Collected data entries:
- - - - - - -

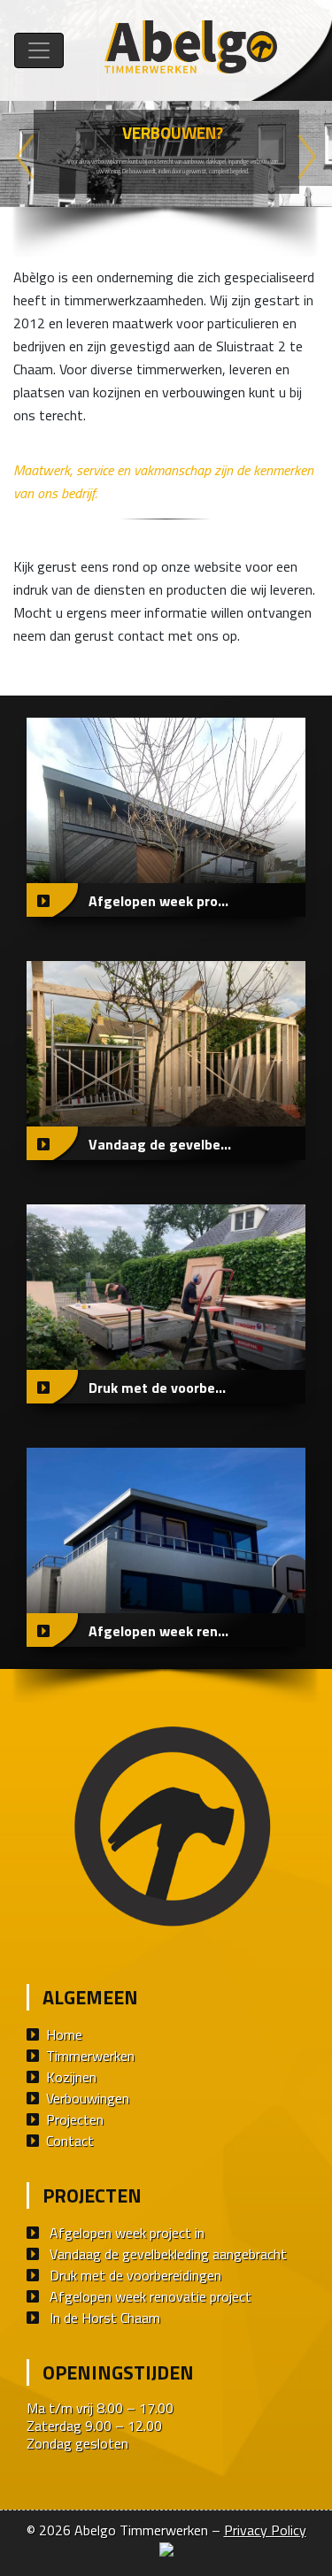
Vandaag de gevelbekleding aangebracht (168, 2254)
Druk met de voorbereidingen (135, 2275)
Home (64, 2034)
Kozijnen (71, 2077)
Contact (70, 2140)
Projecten (75, 2119)
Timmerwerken (90, 2055)
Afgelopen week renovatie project (150, 2296)
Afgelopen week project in (127, 2232)
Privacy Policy (265, 2530)
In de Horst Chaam (105, 2317)
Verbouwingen (87, 2098)
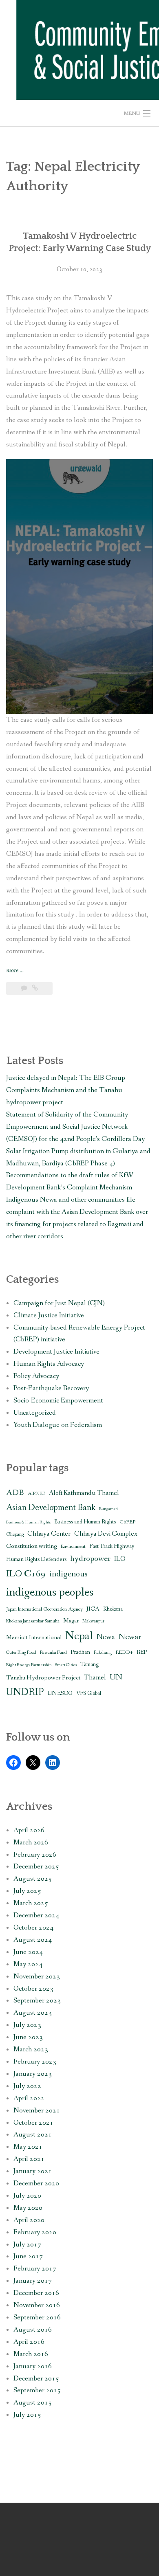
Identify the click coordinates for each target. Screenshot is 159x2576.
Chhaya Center (49, 1534)
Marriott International (34, 1637)
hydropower (90, 1558)
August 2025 (32, 1879)
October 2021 (33, 2123)
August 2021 (32, 2134)
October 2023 (33, 1989)
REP (142, 1652)
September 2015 (37, 2390)
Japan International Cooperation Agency (44, 1609)
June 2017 (28, 2256)
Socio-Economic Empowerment (58, 1400)
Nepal (79, 1636)
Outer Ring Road (21, 1652)
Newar (130, 1636)
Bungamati (108, 1509)
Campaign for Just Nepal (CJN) (59, 1303)
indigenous (68, 1574)
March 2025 (30, 1903)
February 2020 (34, 2232)
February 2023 (34, 2061)
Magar (71, 1621)
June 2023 (28, 2037)
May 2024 (27, 1964)
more (15, 971)
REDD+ (124, 1652)
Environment (73, 1546)
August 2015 (32, 2402)
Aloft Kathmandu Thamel (84, 1493)
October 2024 (33, 1927)
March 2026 (30, 1842)
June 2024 (28, 1952)
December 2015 (36, 2378)
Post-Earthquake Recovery (51, 1388)
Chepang (15, 1534)
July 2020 (27, 2195)
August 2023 (32, 2013)
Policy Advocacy (36, 1376)
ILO (120, 1559)
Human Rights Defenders (36, 1559)
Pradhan (80, 1652)
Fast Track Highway (112, 1546)
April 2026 (28, 1830)
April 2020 (28, 2220)
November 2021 (36, 2110)
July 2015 (27, 2415)
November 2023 (36, 1976)
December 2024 (36, 1915)
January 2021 (32, 2171)
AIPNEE (36, 1493)
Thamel (95, 1677)
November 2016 (36, 2305)
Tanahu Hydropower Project (43, 1678)
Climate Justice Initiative (48, 1315)
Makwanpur (93, 1621)
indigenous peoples (49, 1592)
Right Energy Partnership (28, 1665)
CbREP (127, 1522)
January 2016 (32, 2366)
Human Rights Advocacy (48, 1364)
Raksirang (103, 1652)
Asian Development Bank (50, 1508)
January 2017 (32, 2281)
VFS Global (88, 1693)
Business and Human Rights (85, 1522)
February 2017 (34, 2268)
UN (116, 1677)
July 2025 (27, 1891)
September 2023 (37, 2000)
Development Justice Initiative (56, 1351)
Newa (106, 1637)
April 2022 (28, 2098)
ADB (15, 1492)
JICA (92, 1609)
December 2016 (36, 2293)
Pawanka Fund (53, 1652)
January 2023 (32, 2074)
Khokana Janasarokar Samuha (33, 1621)
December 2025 (36, 1866)
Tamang (89, 1664)
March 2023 (30, 2049)
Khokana (113, 1609)
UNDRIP (25, 1692)
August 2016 (32, 2329)
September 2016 (37, 2317)
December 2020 (36, 2183)
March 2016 (30, 2354)
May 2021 (27, 2147)
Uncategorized (34, 1413)
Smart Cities (66, 1665)
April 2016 (28, 2342)
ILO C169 (26, 1574)
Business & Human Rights (28, 1522)
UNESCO (60, 1693)
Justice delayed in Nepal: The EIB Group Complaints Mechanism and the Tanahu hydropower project (65, 1090)
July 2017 (27, 2244)
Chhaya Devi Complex (105, 1534)
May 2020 (27, 2208)
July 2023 (27, 2025)
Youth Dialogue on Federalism (57, 1425)
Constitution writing (31, 1546)
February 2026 (34, 1854)
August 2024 (32, 1940)
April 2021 (28, 2159)
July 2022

- - - - - - -

Instructions to follow: The answer is the run of lines above from the line containing "indigenous peoples (49, 1592)" through the line containing "Justice delayed in", copied exactly and alone.

Response to the task:
indigenous peoples (49, 1592)
Right Energy Partnership (28, 1665)
CbREP (127, 1522)
January 2016 (32, 2366)
Human Rights Advocacy (48, 1364)
Raksirang (103, 1652)
Asian Development Bank (50, 1508)
January 2017 (32, 2281)
VFS Global (88, 1693)
Business and Human Rights (85, 1522)
February 2017 (34, 2268)
UN (116, 1677)
July 2025 (27, 1891)
September 2023 (37, 2000)
Development Justice Initiative (56, 1351)
Newa (106, 1637)
April 2022 (28, 2098)
ADB (15, 1492)
JICA (92, 1609)
December 2016 (36, 2293)
Pawanka Fund (53, 1652)
January 2023 (32, 2074)
Khokana Janasarokar Samuha (33, 1621)
December 2025 (36, 1866)
Tamang (89, 1664)
March 2023 (30, 2049)
Khokana (113, 1609)
UNDRIP (25, 1692)
August 2016 (32, 2329)
September 2016 (37, 2317)
December 2020 (36, 2183)
March 2016 (30, 2354)
May 2021 (27, 2147)
Uncategorized (34, 1413)
Smart Cities (66, 1665)
April 2016 (28, 2342)
ILO C169 (26, 1574)
Business & Human Rights (28, 1522)
UNESCO (60, 1693)
Justice delayed in Nepal: The EIB Group Complaints Mechanism and the Tanahu hydropower project (65, 1090)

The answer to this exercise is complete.